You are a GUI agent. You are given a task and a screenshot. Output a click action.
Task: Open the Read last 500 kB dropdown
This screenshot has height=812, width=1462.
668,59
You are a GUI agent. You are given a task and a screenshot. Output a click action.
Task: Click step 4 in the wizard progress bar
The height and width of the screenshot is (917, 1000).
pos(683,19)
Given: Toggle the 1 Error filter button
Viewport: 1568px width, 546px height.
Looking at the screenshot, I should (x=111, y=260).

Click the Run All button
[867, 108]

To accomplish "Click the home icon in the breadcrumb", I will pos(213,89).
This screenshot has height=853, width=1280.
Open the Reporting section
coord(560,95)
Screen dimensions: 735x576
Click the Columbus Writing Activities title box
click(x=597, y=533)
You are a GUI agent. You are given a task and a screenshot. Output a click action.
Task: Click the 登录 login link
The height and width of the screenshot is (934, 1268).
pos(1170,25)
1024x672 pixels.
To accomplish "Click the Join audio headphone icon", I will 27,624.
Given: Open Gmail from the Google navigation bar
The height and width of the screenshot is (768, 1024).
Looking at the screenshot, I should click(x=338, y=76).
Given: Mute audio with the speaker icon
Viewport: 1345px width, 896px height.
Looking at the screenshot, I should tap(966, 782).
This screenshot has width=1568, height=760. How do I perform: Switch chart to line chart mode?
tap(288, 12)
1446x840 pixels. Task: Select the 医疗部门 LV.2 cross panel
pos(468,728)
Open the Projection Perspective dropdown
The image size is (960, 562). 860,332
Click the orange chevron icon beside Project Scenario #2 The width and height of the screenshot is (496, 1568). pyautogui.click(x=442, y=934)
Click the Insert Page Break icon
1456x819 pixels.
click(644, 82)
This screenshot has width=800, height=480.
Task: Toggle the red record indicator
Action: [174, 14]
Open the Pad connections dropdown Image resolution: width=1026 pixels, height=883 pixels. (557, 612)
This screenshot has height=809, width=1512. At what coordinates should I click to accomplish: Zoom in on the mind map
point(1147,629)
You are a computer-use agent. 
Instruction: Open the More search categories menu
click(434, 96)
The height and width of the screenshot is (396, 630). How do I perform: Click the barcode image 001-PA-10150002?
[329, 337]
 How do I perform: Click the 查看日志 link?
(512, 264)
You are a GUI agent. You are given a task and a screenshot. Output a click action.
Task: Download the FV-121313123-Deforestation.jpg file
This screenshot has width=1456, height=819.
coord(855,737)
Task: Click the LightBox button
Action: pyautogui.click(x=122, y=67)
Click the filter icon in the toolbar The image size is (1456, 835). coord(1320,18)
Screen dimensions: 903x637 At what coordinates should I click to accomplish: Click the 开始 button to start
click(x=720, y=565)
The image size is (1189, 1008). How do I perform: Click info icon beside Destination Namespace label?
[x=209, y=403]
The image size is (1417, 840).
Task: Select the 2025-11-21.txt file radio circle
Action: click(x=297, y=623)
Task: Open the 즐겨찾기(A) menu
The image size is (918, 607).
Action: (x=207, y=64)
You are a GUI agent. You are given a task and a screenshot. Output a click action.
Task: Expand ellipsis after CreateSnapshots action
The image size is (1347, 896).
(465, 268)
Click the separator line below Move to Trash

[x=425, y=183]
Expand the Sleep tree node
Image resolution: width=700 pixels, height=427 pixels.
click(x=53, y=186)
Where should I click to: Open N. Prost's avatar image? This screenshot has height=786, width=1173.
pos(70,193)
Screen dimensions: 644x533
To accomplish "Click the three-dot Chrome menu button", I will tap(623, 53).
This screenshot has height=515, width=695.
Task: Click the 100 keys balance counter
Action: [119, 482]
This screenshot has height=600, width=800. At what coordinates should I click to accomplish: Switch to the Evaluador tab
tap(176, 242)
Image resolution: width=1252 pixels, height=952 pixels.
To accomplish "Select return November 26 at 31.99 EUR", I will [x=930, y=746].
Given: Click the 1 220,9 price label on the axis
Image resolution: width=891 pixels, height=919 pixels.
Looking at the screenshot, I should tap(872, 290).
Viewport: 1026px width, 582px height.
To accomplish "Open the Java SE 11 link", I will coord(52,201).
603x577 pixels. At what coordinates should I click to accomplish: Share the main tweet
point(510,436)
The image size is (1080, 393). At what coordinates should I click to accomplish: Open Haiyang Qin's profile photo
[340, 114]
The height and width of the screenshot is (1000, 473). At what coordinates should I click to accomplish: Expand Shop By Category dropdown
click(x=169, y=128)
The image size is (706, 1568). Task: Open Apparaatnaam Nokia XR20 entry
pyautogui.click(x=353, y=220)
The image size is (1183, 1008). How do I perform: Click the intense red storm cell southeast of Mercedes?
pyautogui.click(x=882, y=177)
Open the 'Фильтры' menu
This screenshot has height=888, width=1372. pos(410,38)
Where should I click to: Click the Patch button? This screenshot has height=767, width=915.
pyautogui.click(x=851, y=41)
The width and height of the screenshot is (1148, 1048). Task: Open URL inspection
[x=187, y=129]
———
**REQUIREMENT:**
Render everything from the start of the rows down to and including the line containing "Looking at the screenshot, I should click(x=338, y=76)." as a Markdown table with the columns Line and Content. Number each line and omit blank lines.

**ANSWER:**
| Line | Content |
|---|---|
| 1 | You are a GUI agent. You are given a task and a screenshot. Output a click action. |
| 2 | Task: Open the Read last 500 kB dropdown |
| 3 | This screenshot has height=812, width=1462. |
| 4 | 668,59 |
| 5 | You are a GUI agent. You are given a task and a screenshot. Output a click action. |
| 6 | Task: Click step 4 in the wizard progress bar |
| 7 | The height and width of the screenshot is (917, 1000). |
| 8 | pos(683,19) |
| 9 | Given: Toggle the 1 Error filter button |
| 10 | Viewport: 1568px width, 546px height. |
| 11 | Looking at the screenshot, I should (x=111, y=260). |
| 12 | Click the Run All button |
| 13 | [867, 108] |
| 14 | To accomplish "Click the home icon in the breadcrumb", I will pos(213,89). |
| 15 | This screenshot has height=853, width=1280. |
| 16 | Open the Reporting section |
| 17 | coord(560,95) |
| 18 | Screen dimensions: 735x576 |
| 19 | Click the Columbus Writing Activities title box |
| 20 | click(x=597, y=533) |
| 21 | You are a GUI agent. You are given a task and a screenshot. Output a click action. |
| 22 | Task: Click the 登录 login link |
| 23 | The height and width of the screenshot is (934, 1268). |
| 24 | pos(1170,25) |
| 25 | 1024x672 pixels. |
| 26 | To accomplish "Click the Join audio headphone icon", I will 27,624. |
| 27 | Given: Open Gmail from the Google navigation bar |
| 28 | The height and width of the screenshot is (768, 1024). |
| 29 | Looking at the screenshot, I should click(x=338, y=76). |